Dataset entries
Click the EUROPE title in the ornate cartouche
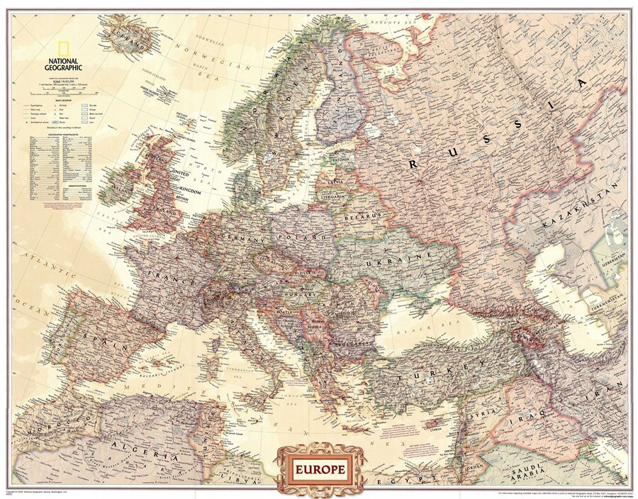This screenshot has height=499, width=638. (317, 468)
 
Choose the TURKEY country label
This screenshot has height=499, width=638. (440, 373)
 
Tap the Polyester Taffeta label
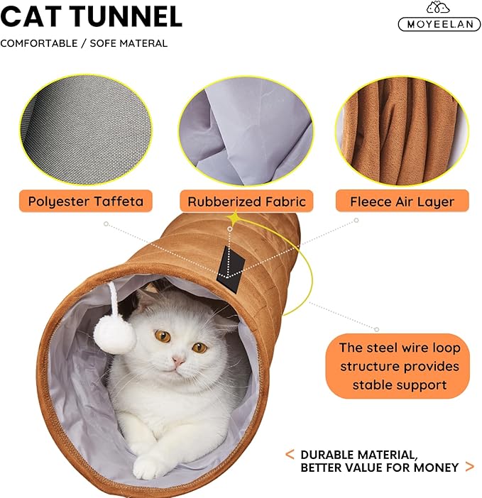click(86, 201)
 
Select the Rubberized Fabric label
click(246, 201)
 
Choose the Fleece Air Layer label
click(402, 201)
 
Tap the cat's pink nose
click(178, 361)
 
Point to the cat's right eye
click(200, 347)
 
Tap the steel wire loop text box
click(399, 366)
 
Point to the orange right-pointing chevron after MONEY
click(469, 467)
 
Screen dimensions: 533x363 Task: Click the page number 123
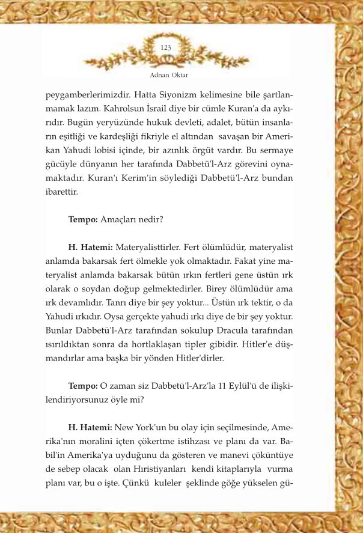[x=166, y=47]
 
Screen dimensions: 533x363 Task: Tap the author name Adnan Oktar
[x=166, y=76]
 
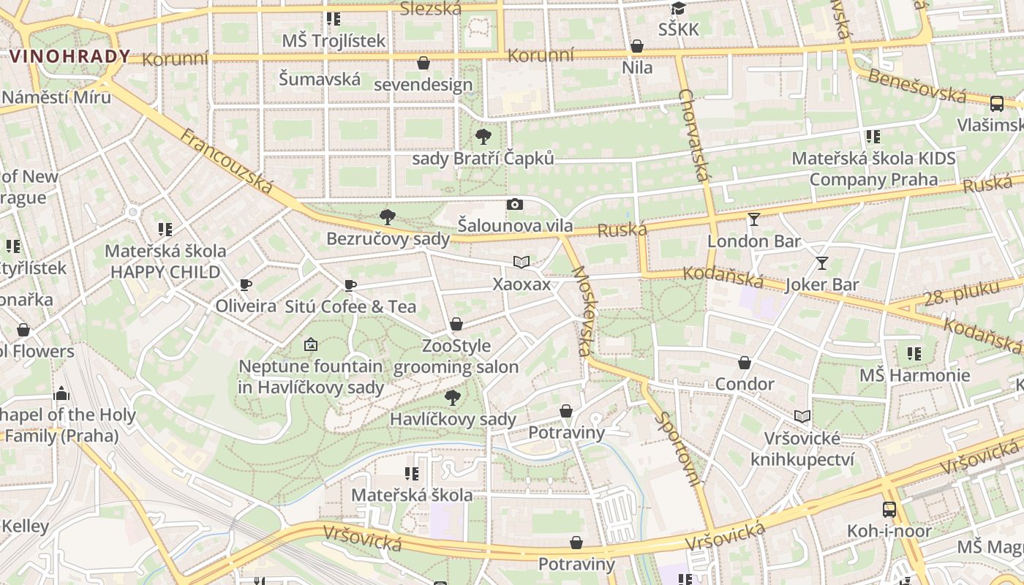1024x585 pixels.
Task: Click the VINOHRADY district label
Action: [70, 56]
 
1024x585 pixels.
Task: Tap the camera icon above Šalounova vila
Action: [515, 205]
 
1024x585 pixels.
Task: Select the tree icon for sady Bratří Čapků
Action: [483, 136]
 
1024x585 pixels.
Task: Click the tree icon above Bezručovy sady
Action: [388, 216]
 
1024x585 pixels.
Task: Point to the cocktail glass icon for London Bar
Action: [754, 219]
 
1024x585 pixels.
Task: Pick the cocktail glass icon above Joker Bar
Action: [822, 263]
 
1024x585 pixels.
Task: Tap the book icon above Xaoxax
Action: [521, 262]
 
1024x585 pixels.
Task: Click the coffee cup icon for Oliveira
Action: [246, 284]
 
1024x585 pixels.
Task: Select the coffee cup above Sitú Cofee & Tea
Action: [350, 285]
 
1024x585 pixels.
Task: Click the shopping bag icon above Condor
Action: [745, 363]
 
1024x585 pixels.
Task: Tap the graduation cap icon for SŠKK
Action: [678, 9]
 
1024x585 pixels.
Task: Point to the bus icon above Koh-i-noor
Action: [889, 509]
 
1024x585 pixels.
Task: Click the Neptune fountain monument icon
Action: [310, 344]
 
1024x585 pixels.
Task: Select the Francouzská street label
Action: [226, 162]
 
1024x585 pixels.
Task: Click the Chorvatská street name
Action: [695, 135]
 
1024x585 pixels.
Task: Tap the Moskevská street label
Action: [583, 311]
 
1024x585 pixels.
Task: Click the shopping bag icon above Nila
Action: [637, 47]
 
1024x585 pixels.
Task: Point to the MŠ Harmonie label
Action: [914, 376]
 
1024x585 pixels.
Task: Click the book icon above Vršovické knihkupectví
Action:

- Task brief
Please rewrite every line of the entries above as a numbered list, skipping blank lines and leaving out the pictures.

- Solution for this problem
1. Click the EUROPE title in the ornate cartouche
2. This screenshot has height=499, width=638. (317, 468)
3. Choose the TURKEY country label
4. This screenshot has height=499, width=638. (440, 373)
5. Tap the Polyester Taffeta label
6. click(86, 201)
7. Select the Rubberized Fabric label
8. click(246, 201)
9. Choose the Fleece Air Layer label
10. click(402, 201)
11. Tap the cat's pink nose
12. click(178, 361)
13. Point to the cat's right eye
14. click(200, 347)
15. Tap the steel wire loop text box
16. click(399, 366)
17. Point to the orange right-pointing chevron after MONEY
18. click(469, 467)
19. Screen dimensions: 533x363 Task: Click the page number 123
20. [x=166, y=47]
21. Screen dimensions: 533x363 Task: Tap the author name Adnan Oktar
22. [x=166, y=76]
23. 1024x585 pixels.
24. Task: Click the VINOHRADY district label
25. Action: [70, 56]
26. 1024x585 pixels.
27. Task: Tap the camera icon above Šalounova vila
28. Action: [515, 205]
29. 1024x585 pixels.
30. Task: Select the tree icon for sady Bratří Čapků
31. Action: [483, 136]
32. 1024x585 pixels.
33. Task: Click the tree icon above Bezručovy sady
34. Action: [388, 216]
35. 1024x585 pixels.
36. Task: Point to the cocktail glass icon for London Bar
37. Action: [754, 219]
38. 1024x585 pixels.
39. Task: Pick the cocktail glass icon above Joker Bar
40. Action: [822, 263]
41. 1024x585 pixels.
42. Task: Tap the book icon above Xaoxax
43. Action: [521, 262]
44. 1024x585 pixels.
45. Task: Click the coffee cup icon for Oliveira
46. Action: [246, 284]
47. 1024x585 pixels.
48. Task: Select the coffee cup above Sitú Cofee & Tea
49. Action: [350, 285]
50. 1024x585 pixels.
51. Task: Click the shopping bag icon above Condor
52. Action: [745, 363]
53. 1024x585 pixels.
54. Task: Tap the graduation cap icon for SŠKK
55. Action: [678, 9]
56. 1024x585 pixels.
57. Task: Point to the bus icon above Koh-i-noor
58. Action: [889, 509]
59. 1024x585 pixels.
60. Task: Click the Neptune fountain monument icon
61. Action: [310, 344]
62. 1024x585 pixels.
63. Task: Select the Francouzská street label
64. Action: [226, 162]
65. 1024x585 pixels.
66. Task: Click the Chorvatská street name
67. Action: [695, 135]
68. 1024x585 pixels.
69. Task: Tap the Moskevská street label
70. Action: [583, 311]
71. 1024x585 pixels.
72. Task: Click the shopping bag icon above Nila
73. Action: [637, 47]
74. 1024x585 pixels.
75. Task: Point to the MŠ Harmonie label
76. Action: [914, 376]
77. 1024x585 pixels.
78. Task: Click the book icon above Vršovické knihkupectví
79. Action:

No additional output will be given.